The novel was published in 1990. Photo: Courtesy of Workman Publisher.
Reading Time: 2 minutes

During the school year, when you feel like readings are piled up to your ears, reading for fun can seem like a ridiculous idea—but it shouldn’t. Reading is the fastest way for you to make an escape into the world of your choosing, and expand your vocabulary without even knowing it. The underappreciated world of literature offers endless benefits, so without further ado, check out this week’s read.

Good Omens, a collaborative work between fantasy legends Terry Pratchett and Neil Gaiman, is a familiar tale in many ways.

The action begins with the delivery of a demonic child, destined to bring about Armageddon. The apocalypse will be presided over by a pair of adversaries pitted against each other since the dawn of man—Crowley, the Genesis-era tempter of Adam and Eve, and Aziraphale, the Angel entrusted with guarding Eden.

There’s one problem with this scenario: In the 6,000 years since the Fall Crowley and Aziraphale have become drinking buddies, and have grown to enjoy the pleasures of earth. Not interested in dealing with the nasty business of the End Times, the two immortals plot to disrupt the infant’s diabolical upbringing. This is further complicated by the fact that, unbeknownst to either of them, the child has been switched at birth.

Packed with quirky characters, eccentric humour, and plenty of pop culture references, this 1990s cult novel reads like The Omen mixed with Monty Python.

The book features multiple intersecting plotlines, sly running jokes that take hundreds of pages to pay off, and a large cast of angels, demons, humans, children, nuns, witches, and witchfinders.

Given that Pratchett and Gaiman collaborated on the novel in an era before Google Docs (they reportedly wrote the bulk of it through phone conversations and mailed floppy disks), it’s a small miracle that the story is so seamlessly integrated.

The plot is mostly driven by Pratchett and Gaiman’s witty narration and whimsical asides. Along the way, the authors provide solutions to a variety of mysteries of the universe: Why are there only Four Horsemen in the Book of Revelations (the answer involves a motorcycle accident)? How many angels can dance on the head of a pin (a moot point, as there is only one angel who can actually dance)? Did Elvis Presley really fake his death (turns out he’s alive and well and working at a truck stop)?
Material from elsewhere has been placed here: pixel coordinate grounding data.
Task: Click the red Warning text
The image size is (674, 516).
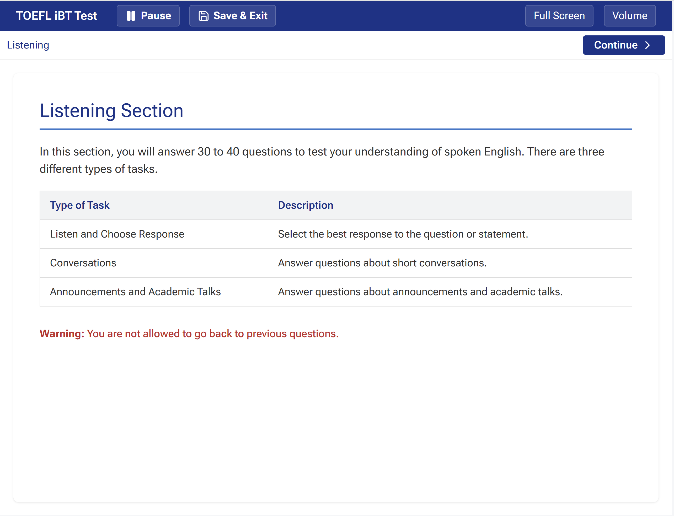Action: pyautogui.click(x=189, y=334)
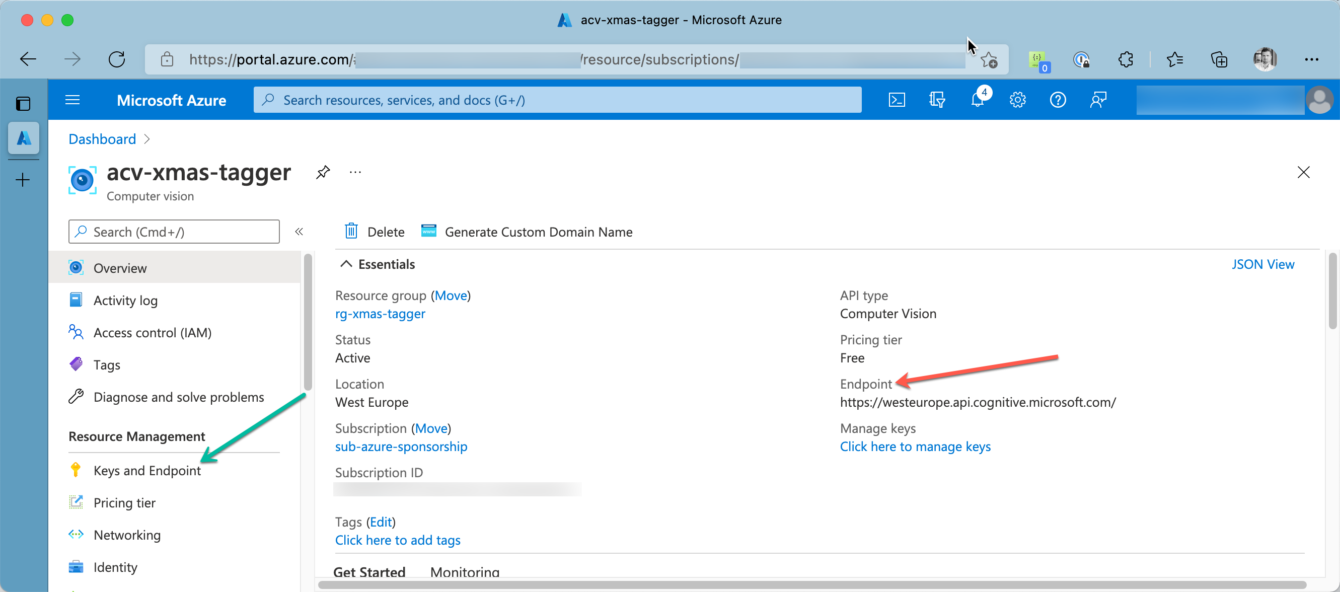Image resolution: width=1340 pixels, height=592 pixels.
Task: Click here to manage keys link
Action: click(x=914, y=446)
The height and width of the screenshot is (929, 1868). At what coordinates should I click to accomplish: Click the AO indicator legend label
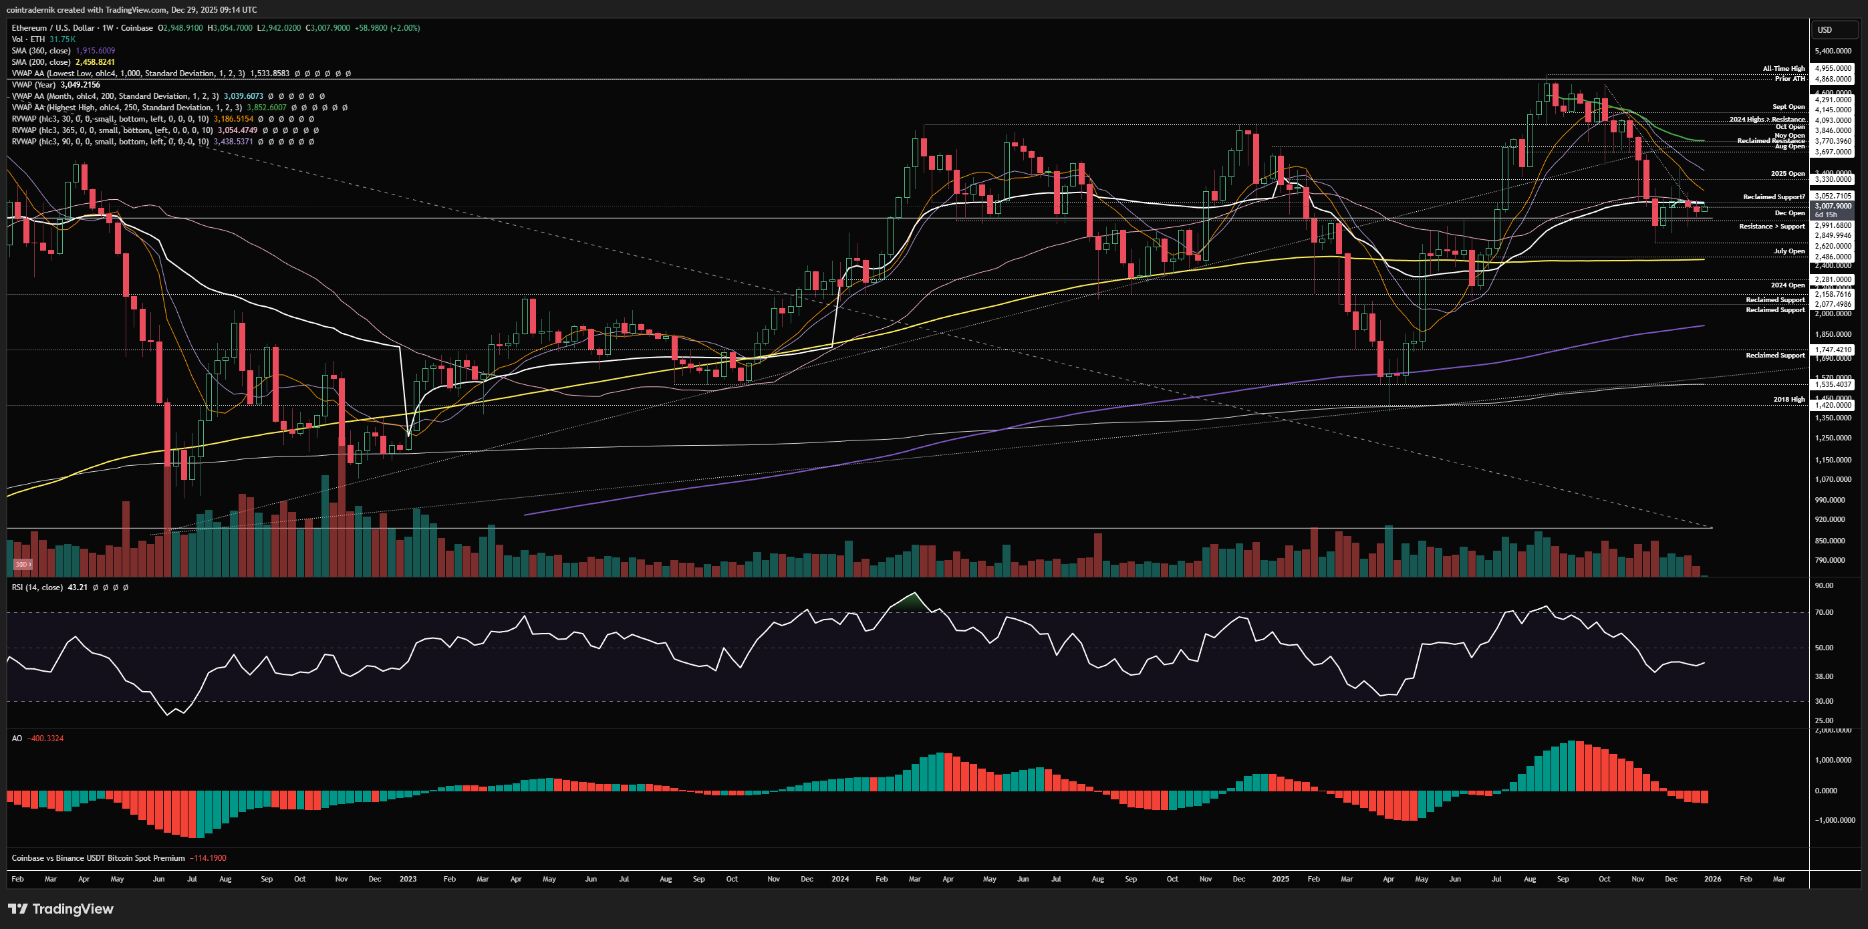[x=17, y=738]
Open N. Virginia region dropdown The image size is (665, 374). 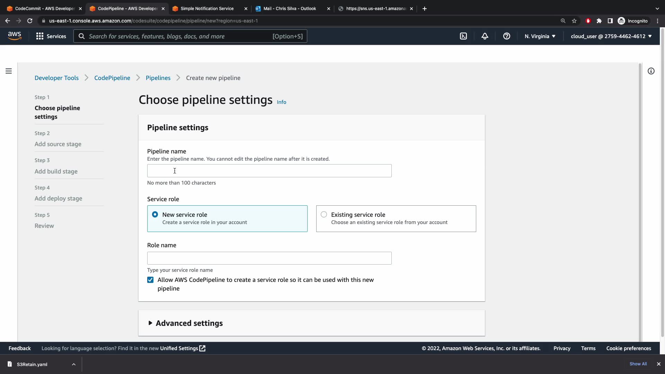pyautogui.click(x=540, y=36)
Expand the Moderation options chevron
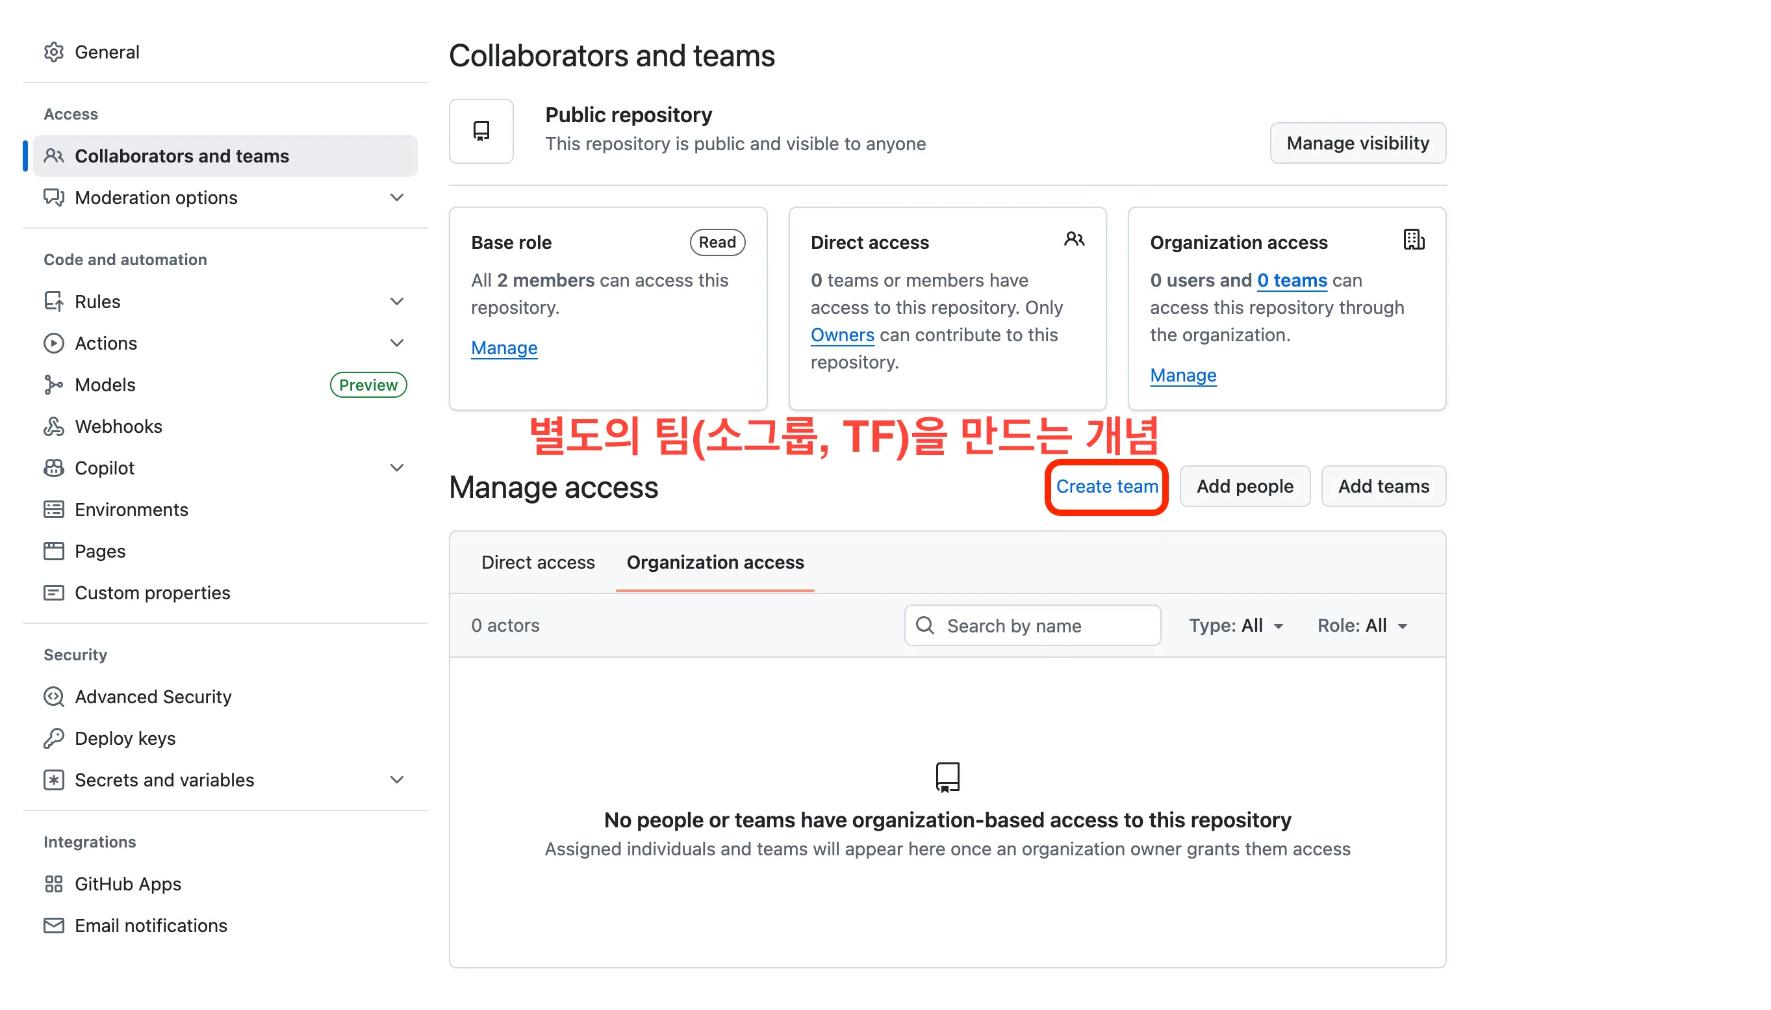The height and width of the screenshot is (1010, 1771). click(x=397, y=197)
Much of the novel’s humour comes from the pairing of bookish Aziraphale with stylish slacker Crowley. The reluctant demon “who did not Fall so much as Saunter Vaguely Downward,” is frequently surprised to find humans committing more diabolical sins than demons could ever dream up. “They’ve got what we lack,” he concludes. “They’ve got imagination. And electricity, of course.”

As an apocalyptic novel, Good Omens has its fair share of grandiose imagery, including clandestine meetings of demons and the resurgence of the Lost City of Atlantis.
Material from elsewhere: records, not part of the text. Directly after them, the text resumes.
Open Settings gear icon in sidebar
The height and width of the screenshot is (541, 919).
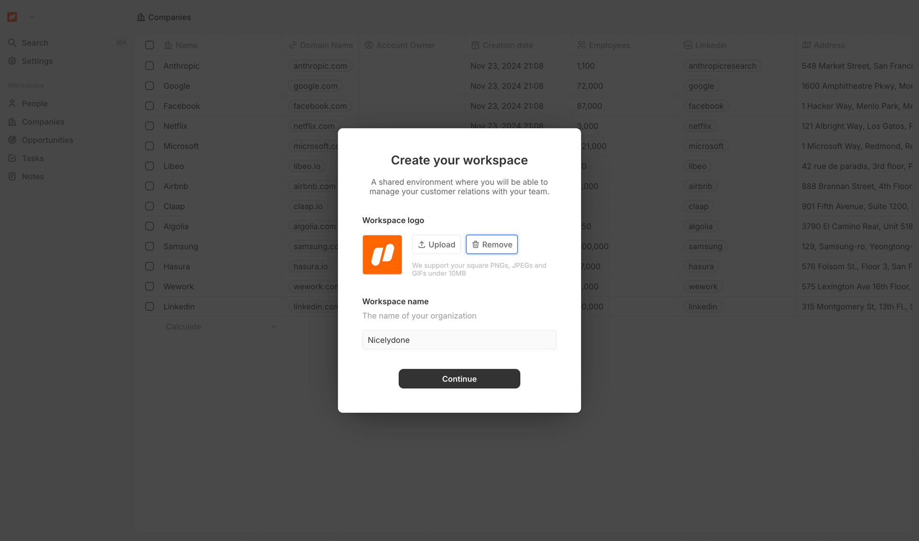[12, 61]
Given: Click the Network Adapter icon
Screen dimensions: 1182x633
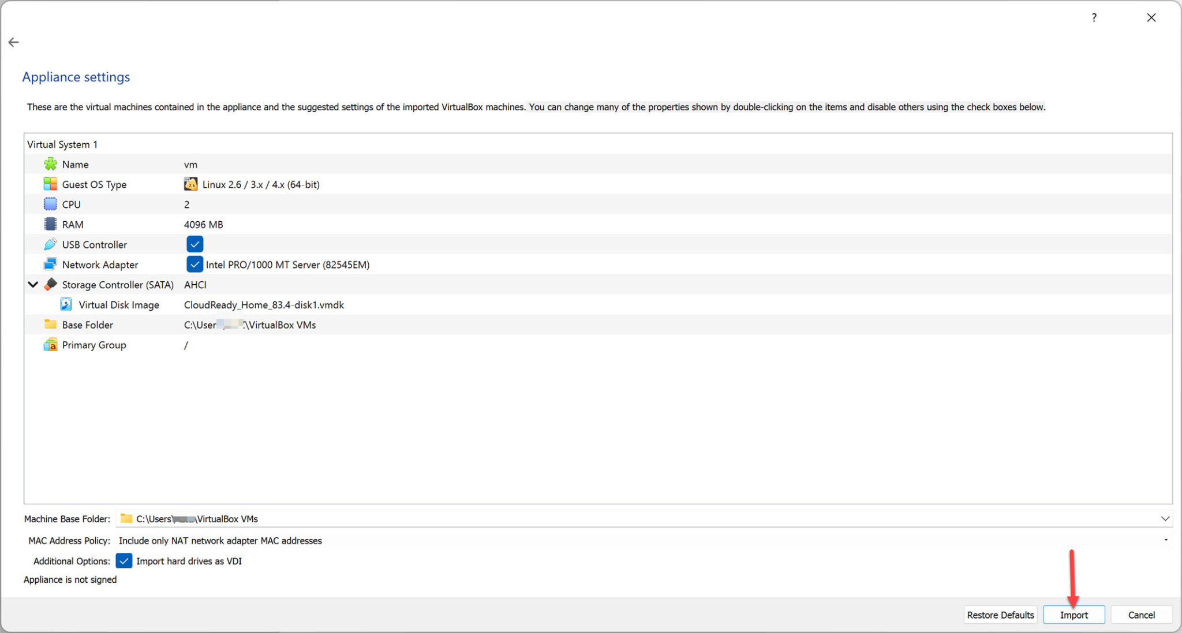Looking at the screenshot, I should 50,265.
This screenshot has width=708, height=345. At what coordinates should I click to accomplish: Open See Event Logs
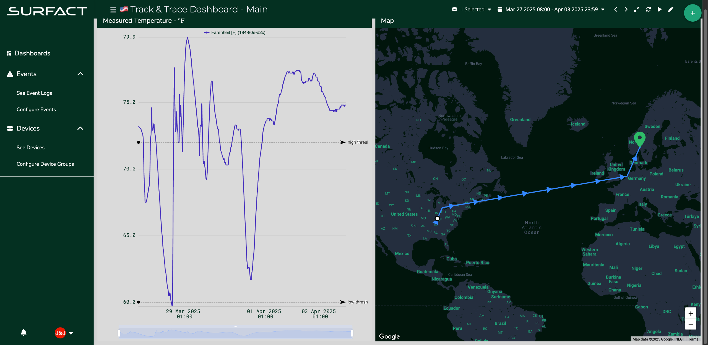click(x=34, y=93)
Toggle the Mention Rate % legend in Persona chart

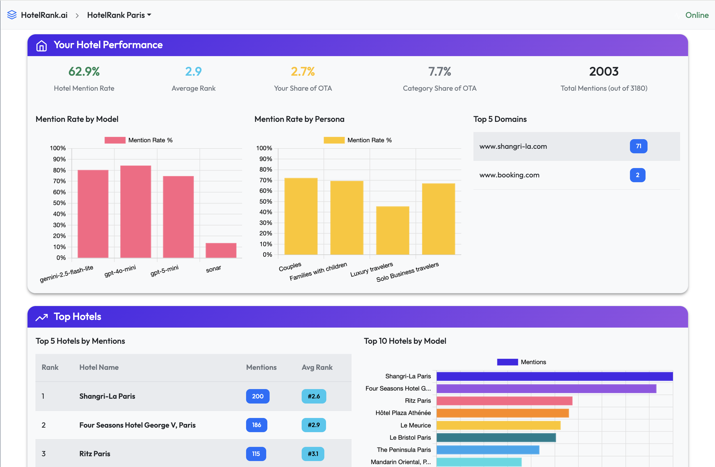tap(358, 140)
However, the real magic is found in the smaller, character-driven moments—deadpan dialogue between supernatural beings, scenes of Aziraphale and Crowley drunkenly bemoaning the coming apocalypse, or subtle notes like Crowley “blessing” under his breath.
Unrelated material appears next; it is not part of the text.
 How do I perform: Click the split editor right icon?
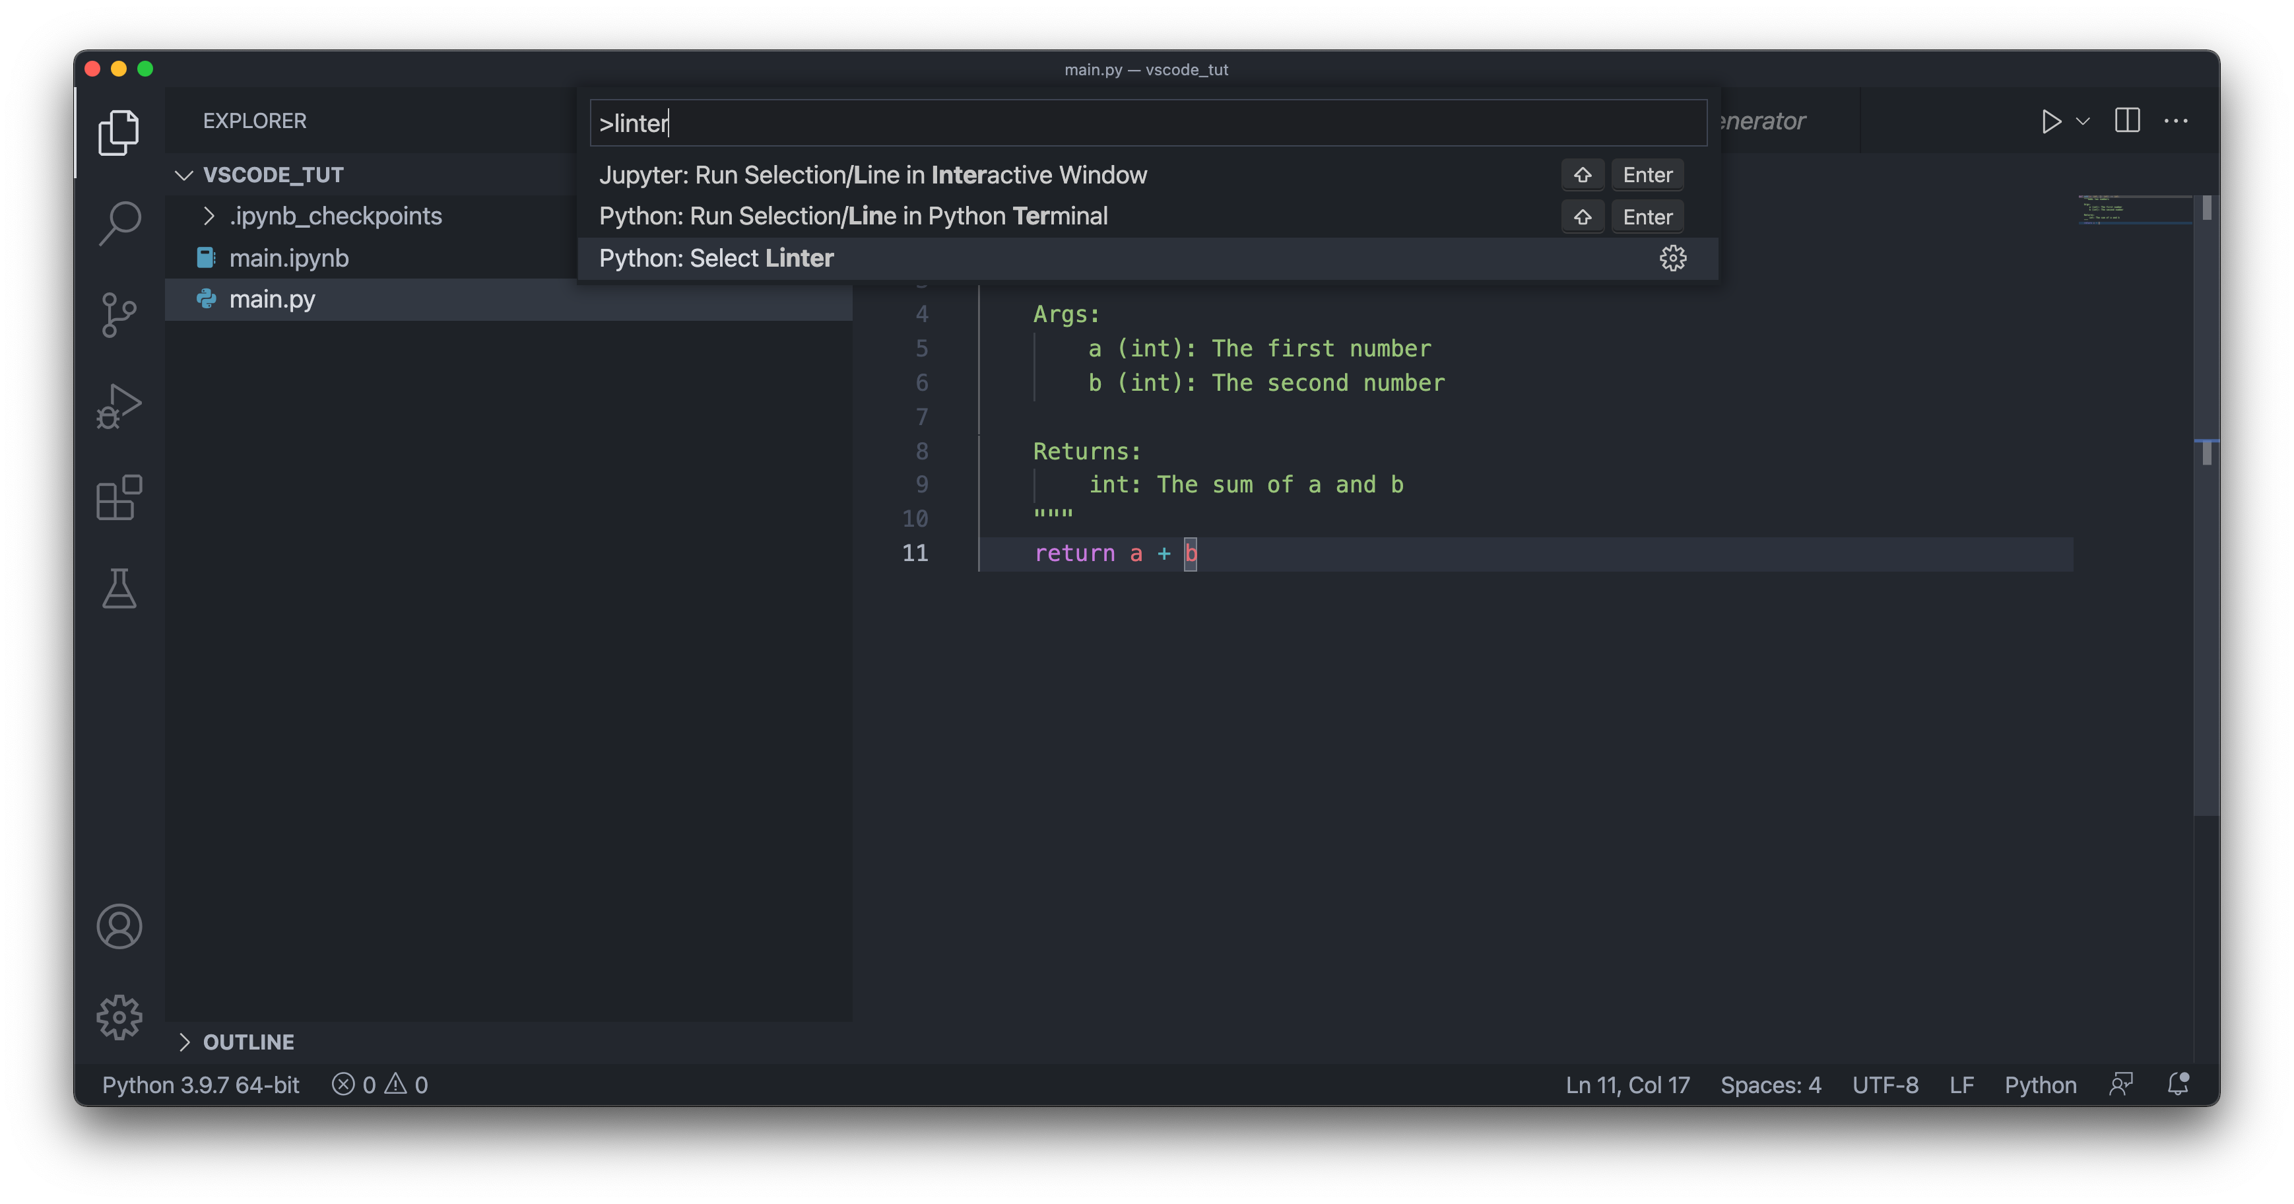point(2127,120)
My personal favourite moment is an exchange in which a technology-adverse demon is informed that Crowley “drives a car with a telephone in it” and subsequently speculates, “I bet it needs a lot of wire.”

Good Omens is a clever and irreverent read that might just get you thinking about deeper religious and moral questions. Alternately, you can take it as an amusing joyride through the End Times set to a Best of Queen soundtrack.